Following the McNabb decision, efforts were made to incorporate the substance of that decision into proposed rules of criminal procedure Federal judges, United States district attorneys, and other Federal law enforcement officials protested, and at the American Bar Association convention in 1943 the proposed rule was rejected. A bill is now pending in Congress to remove the effect of the McNabb decision.

In Illinois, however, at the 1943 session of the General Assembly, a bill was introduced and passed that would have excluded from evidence any purported voluntary confession unless the defendant admitted to a judge, justice of the peace, or magistrate, within twenty-four hours from the time the statement or admission was made, that it was given voluntarily. This is another indication of the modern trend to go to extreme lengths to create artificial and unrealistic barriers to prevent a proper diagnosis. Governor Dwight Green of Illinois vetoed the bill after it had passed both houses. Had he not done so, a preposterous situation would have prevailed as the law of Illinois. A person guilty of a crime could have made a complete confession without any interrogation whatever. Yet if, a few hours or even minutes later, upon arraignment, he refused to admit his confession was voluntary. It could never be used in court against him.
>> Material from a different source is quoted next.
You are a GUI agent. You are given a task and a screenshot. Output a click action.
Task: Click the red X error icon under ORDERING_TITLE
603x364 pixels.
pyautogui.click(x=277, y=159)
There is no more logic in making the admission of a confession depend solely upon the self-serving statement of a defendant than there would be in a requirement to admit any confession in evidence solely on the representation of its voluntary nature by a prosecutor or law enforcement officer. Any attempt to enact the latter provision into law would be denounced as an undemocratic process and tyrannical. The objections would be fully justified.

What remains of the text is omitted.